Publication
Document Image Segmentation using Discriminative Learning over Connected Components
Syed Saqib Bukhari; Mayce Al-Azawi; Faisal Shafait; Thomas Breuel
In: 9th IAPR Workshop on Document Analysis Systems. IAPR International Workshop on Document Analysis Systems (DAS-2010), June 9-11, Boston, MA, USA, ACM, 6/2010.
Abstract
Segmentation of a document image into text and non-text
regions is an important preprocessing step for a variety of
document image analysis tasks, like improving OCR, document compression etc. Most of the state-of-the-art document image segmentation approaches perform segmentation using pixel-based or zone(block)-based classification.

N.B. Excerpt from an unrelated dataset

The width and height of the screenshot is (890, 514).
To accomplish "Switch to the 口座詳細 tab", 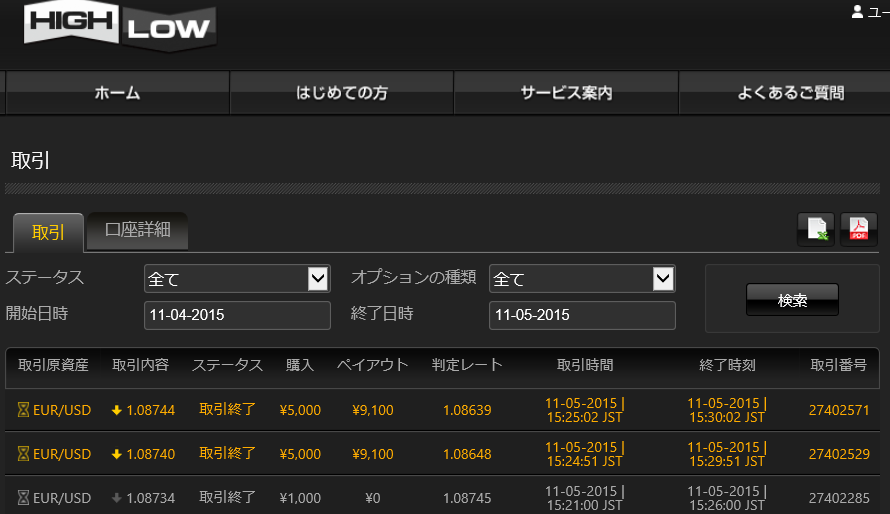I will coord(138,230).
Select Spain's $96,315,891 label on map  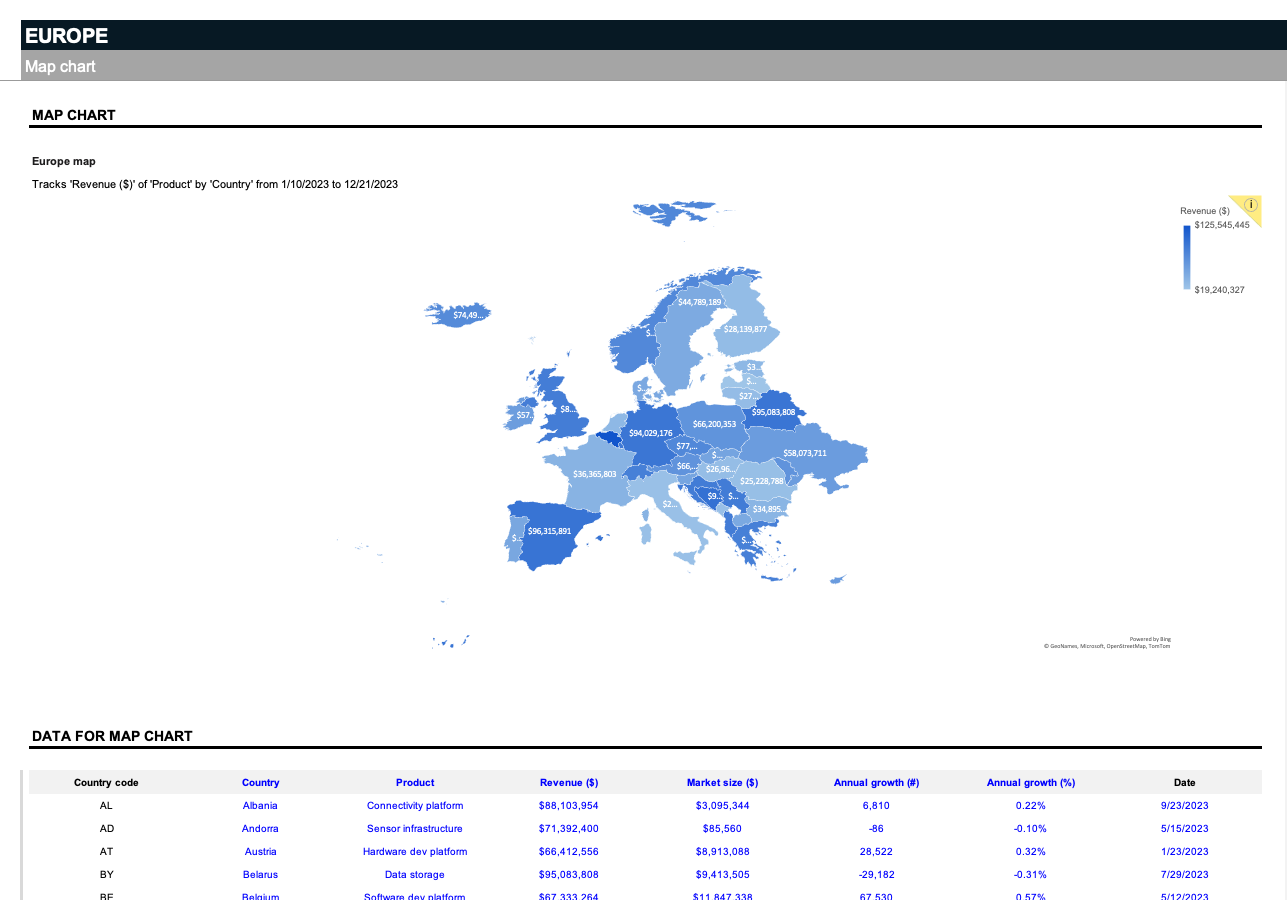click(x=549, y=531)
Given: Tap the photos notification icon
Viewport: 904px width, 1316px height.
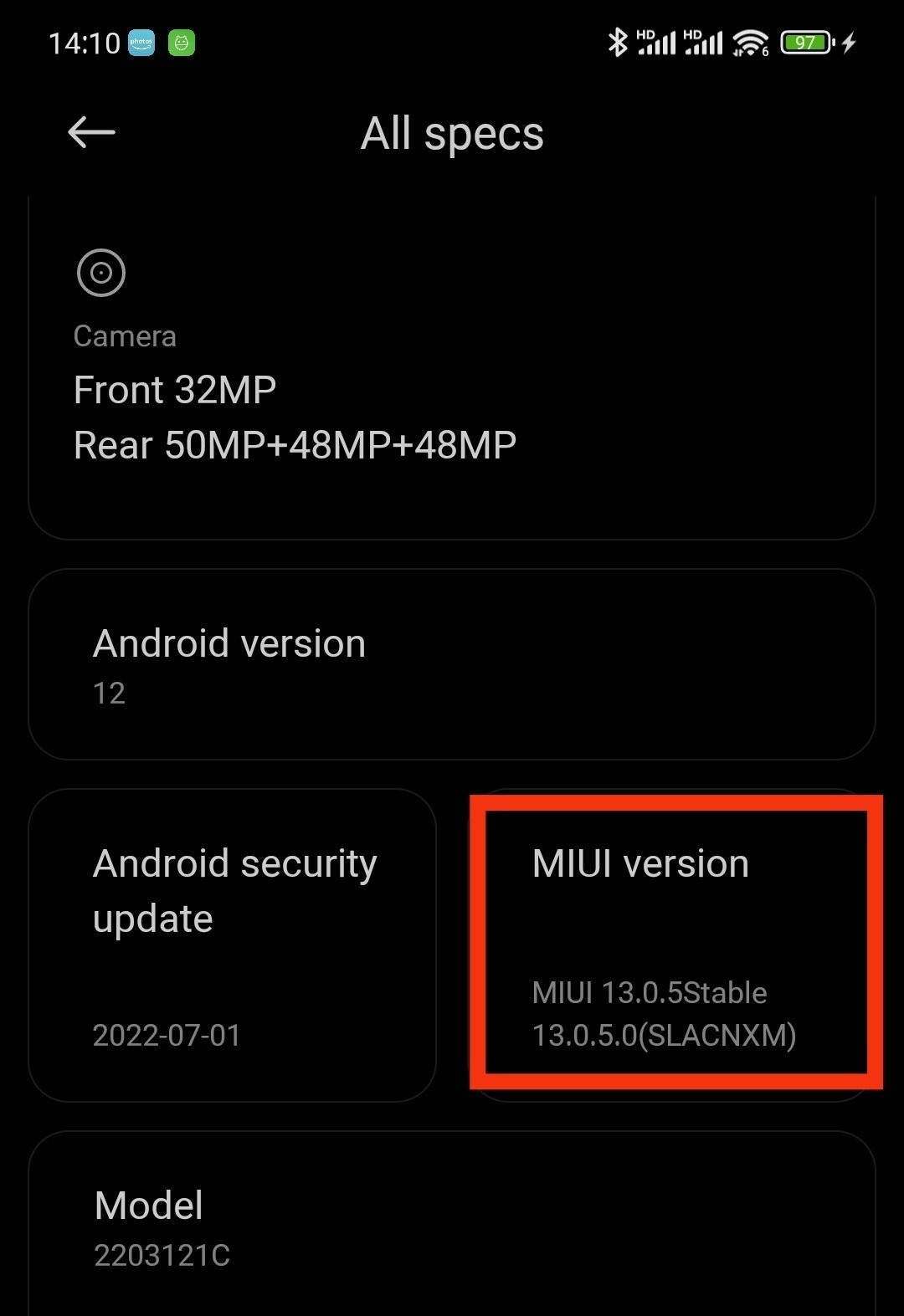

Pixel-based classification approaches are time consuming,
whereas block-based methods heavily depend on the accuracy of block segmentation step. In contrast to the state-of-the-art document image segmentation approaches, our segmentation approach introduces connected component based
classification, thereby not requiring a block segmentation
beforehand. Here we train a self-tunable multi-layer perceptron (MLP) classifier for distinguishing between text and
non-text connected components using shape and context information as a feature vector. Experimental results prove
the effectiveness of our proposed algorithm. We have evaluated our method on subset of UW-III, ICDAR 2009 page
segmentation competition test images and circuit diagrams
datasets and compared its results with the state-of-the-art
leptonica's 1 page segmentation algorithm.